El niño corriendo detrás de la pintada mariposa; el salvaje embadurnándose el rostro y prefiriendo telas y utensilios de colores fuertes; la mariposilla voltijeando cerca de la llama hasta que perece en ella; el elefante alargando la trompa hacia el Oriente a la salida del sol; el hombre primitivo rindiendo culto al sol y a las estrellas; las masas populares hincando la rodilla al paso del brillante séquito gubernamental o religioso: el niño, el salvaje, la mariposilla, el elefante, el hombre primitivo, las masas populares obedecen, en este caso, al mismo impulso producido por la influencia que los colores fuertes, los relumbrones, el brillo de los metales ejercen en las almas sencillas.

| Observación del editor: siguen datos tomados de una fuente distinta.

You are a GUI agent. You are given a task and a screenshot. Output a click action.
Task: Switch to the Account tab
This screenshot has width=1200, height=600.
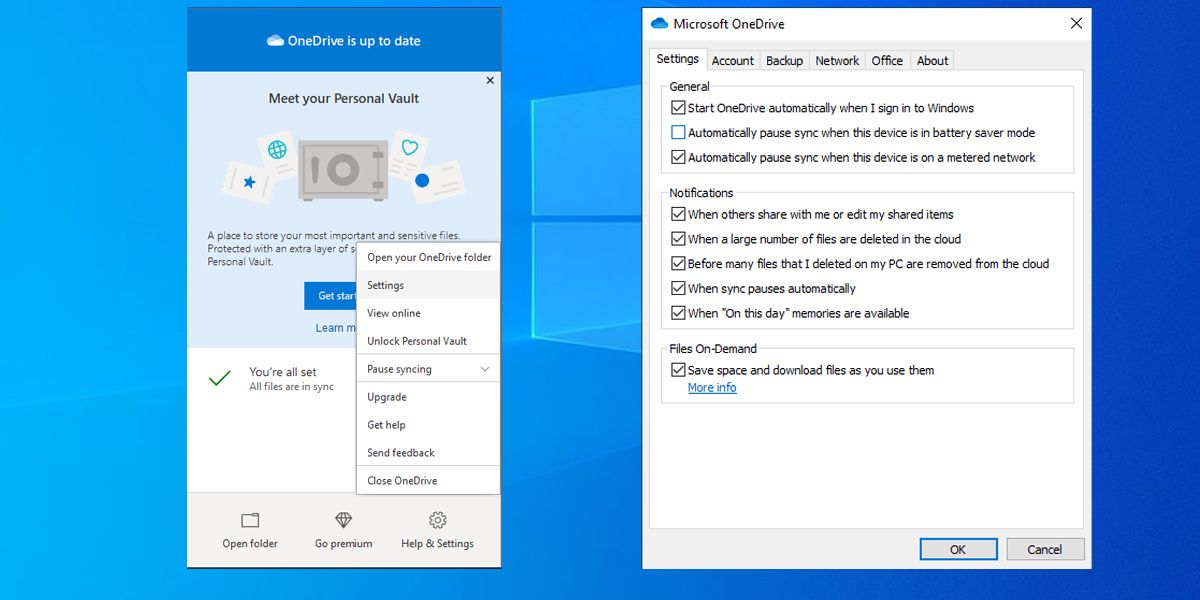tap(732, 60)

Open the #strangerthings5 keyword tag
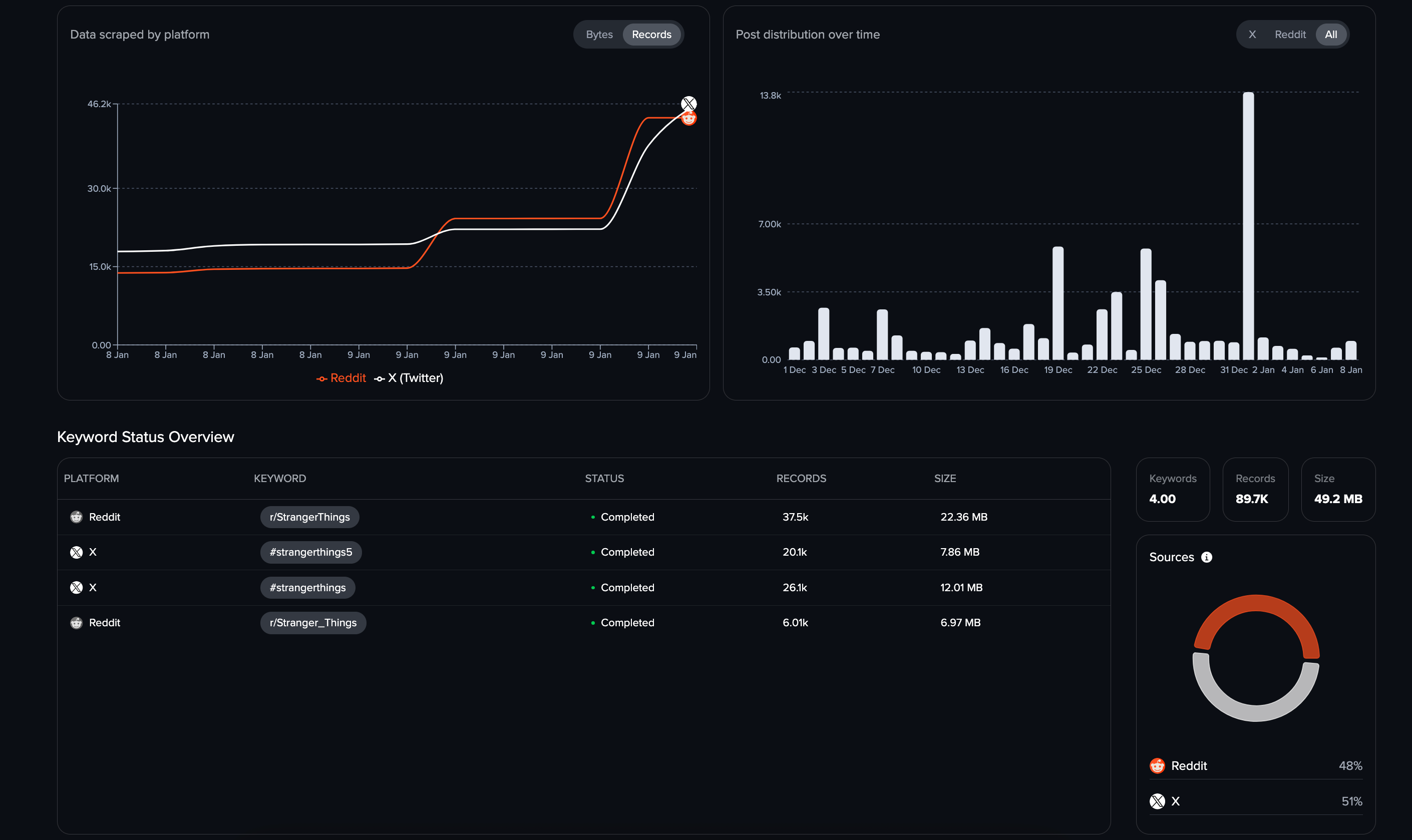click(311, 552)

Para estas almas, un dios debe ser algo luminoso, brillante como el sol, como las estrellas, como la luna, como el espejo límpido de un lago, como el fuego que devora a la encina fulminada por el rayo, y, generalizando, todo lo que brilla debe ser grande, debe ser mejor que lo que no deslumbra.
Los pueblos primitivos creyeron que los reyes eran hijos del Sol; después creyeron que eran hijos de Dios; ahora que las ideas religiosas van perdiendo terreno en el cerebro de las masas, los gobernantes -sean presidentes o reyes- deben ser personalidades brillantes, rodeadas de lujo, viviendo en la opulencia. Un pretendiente al trono o a la presidencia, y hasta un simple líder, deben ser igualmente brillantes, no de cerebro, sino exteriormente, porque es bien sabido que solamente las medianias, las insignificancias intelectuales pueden ser líderes.

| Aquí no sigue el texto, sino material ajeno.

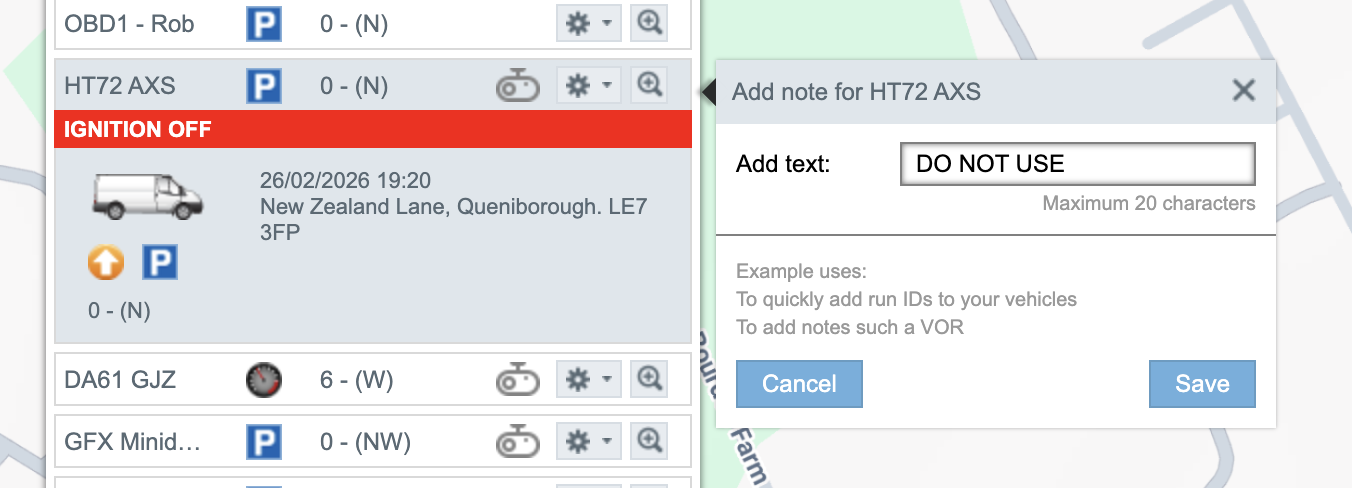Zoom to DA61 GJZ location

(650, 380)
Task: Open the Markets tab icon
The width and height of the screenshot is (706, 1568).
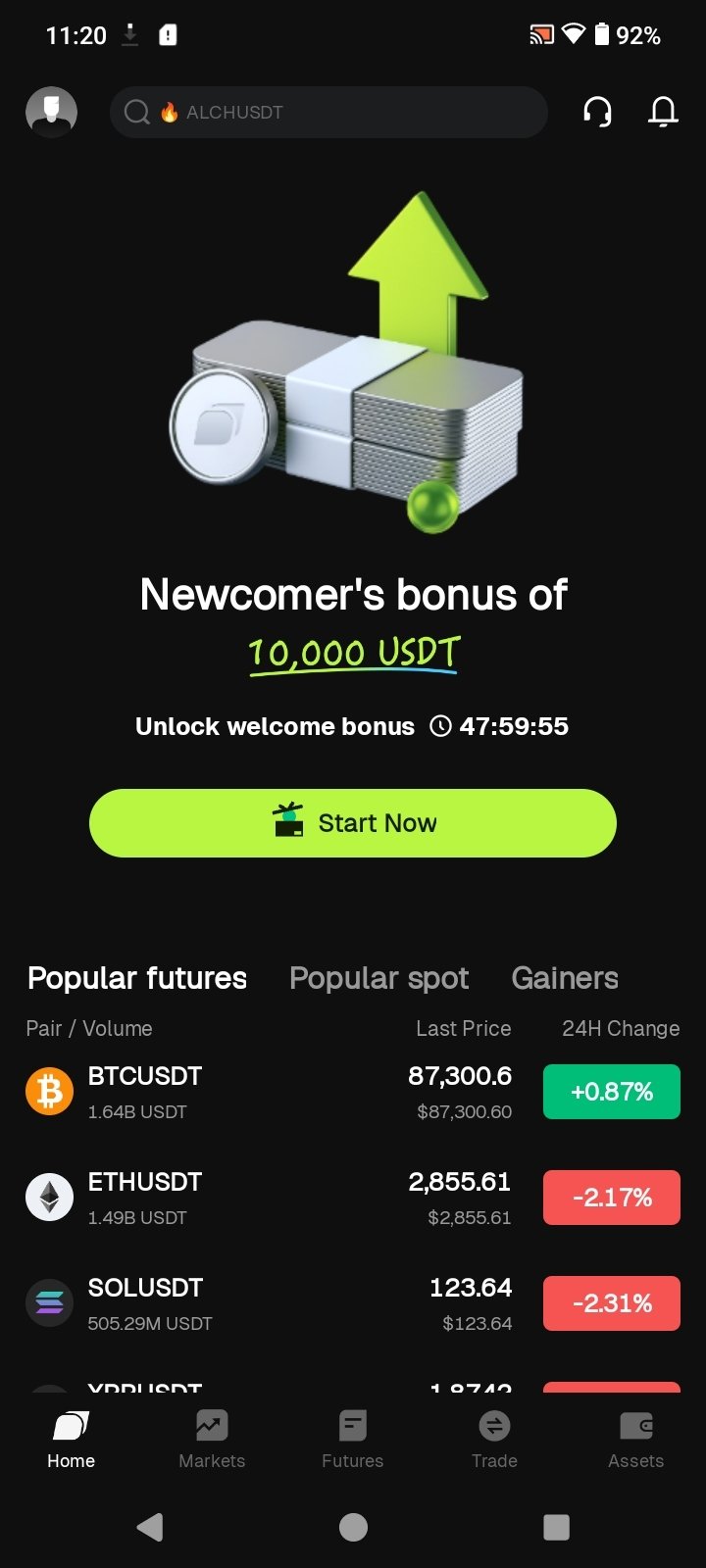Action: [212, 1426]
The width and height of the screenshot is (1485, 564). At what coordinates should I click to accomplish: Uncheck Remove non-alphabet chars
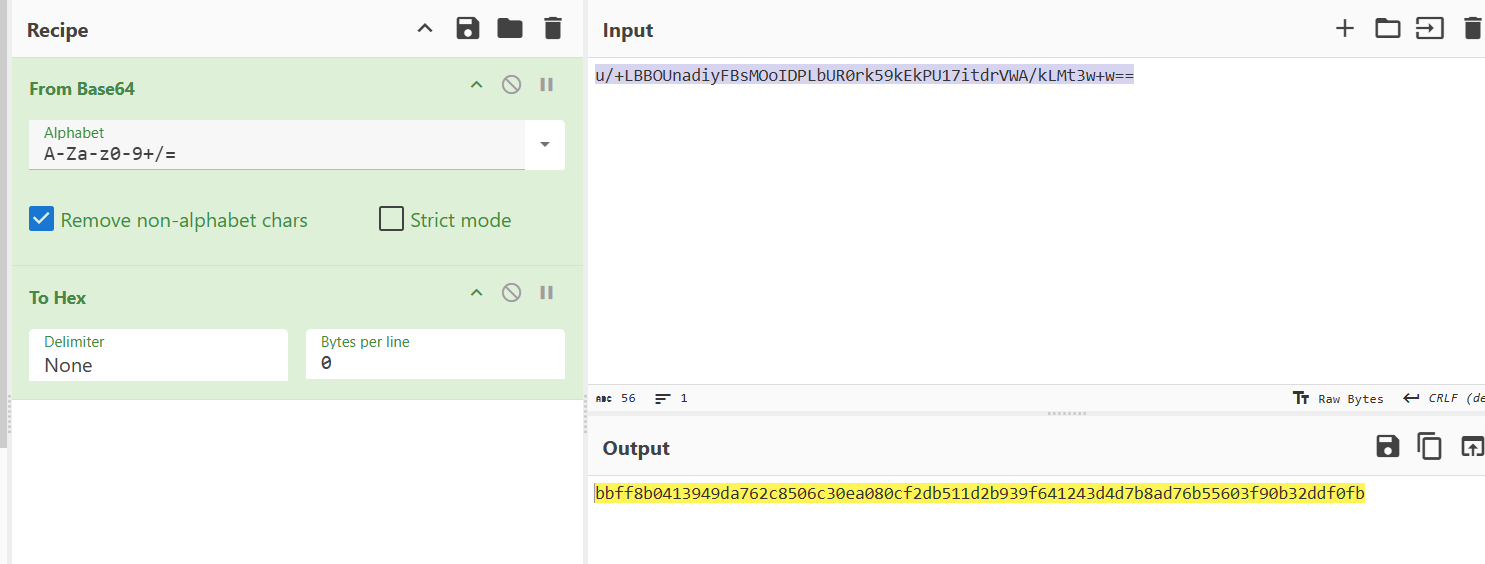pos(41,220)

El líder tiene que marchar con la masa si no quiere renunciar a la gloria de ser conductor de rebaños. El pensador, el filósofo, el revolucionario libertario no pueden ser líderes, porque van adelante de la masa; piensan más alto que la masa, sus demandas son más grandes que las mediocres e incoloras aspiraciones de la masa. El líder no es un avanzado: tiene que ser un conservador para que la masa pueda entenderlo y pueda aceptarlo como jefe; pues es bien conocido, por todos los que han estudiado a las masas, que éstas son conservadoras, que no aceptan las ideas de los innovadores sino hasta que se han hecho viejas las ideas, esto es, cuando ya hay otras nuevas, y así sucesivamente.
El líder, pues, tiene que pensar como las masas. Si por casualidad tiene impulsos generosos, alientos de innovador, tendrá que comprimirlos para que el monstruo no le dé la espalda. Así, pues, el líder tiene que ser un perfecto cómico; tiene que fingir creer y desear lo que la vulgaridad desea y cree. Así, al precio del rebajamiento de su dignidad, magullando sus impulsos más sinceros, estrangulando sus aspiraciones más puras, es como pueden ciertos hombres darse el gustazo de ser líderes, sin contar con las bajas intrigas que tienen que poner en juego para ganar la nada envidiable posición de conductores de rebaños, conductores de nombre, porque en realidad el líder es el arrastrado por las masas a cuyas ideas tiene que amoldar las suyas.
Pero el líder tiene que ser brillante, no de cerebro, que es lo menos que se necesita para ser líder. Tiene que brillar por su riqueza o por su garrulería, esto es, por su elocuencia, o lo que vulgarmente se cree que es la elocuencia. Para que el líder pueda ser admirado por la masa, necesita ser rico, o, cuando menos, charlatán; pero en todo caso tiene que ser una mediania intelectual. La masa no quiere audaces del pensamiento; no quiere innovadores, no quiere verse violentada. Brillo es lo que necesita, porque su espíritu es infantil y sencillo como el del niño, como el del elefante, como el del salvaje, como el de la mariposilla, como el del hombre primitivo. Todo lo que brilla debe ser grande y debe tener poder. Bernardo Reyes, el sombrio carnicero, sedujo en un minuto a las multitudes porque es General, y al mismo tiempo sus aspiraciones son raquiticas. Francisco I. Madero solivianta a las multitudes porque es millonario, y su intelecto no alcanza a volar más alto de lo que puede hacerlo una ave de corral.
Fuera del payaso, el oropel del charlatán, las charreteras del General, los millones del capitalista, el prestigio que para ciertas gentes prestan la alta posición política o social en el mundo de la industria, del comercio y de la iglesia.
Todo líder, en todo tiempo y en todo lugar, dice que encarna las aspiraciones y la voluntad de la masa, y es, en efecto, la encarnación de la vulgaridad y la mediocridad de la masa.
El líder es el espíritu de las masas.
(De Regeneración, 26 de noviembre de 1910).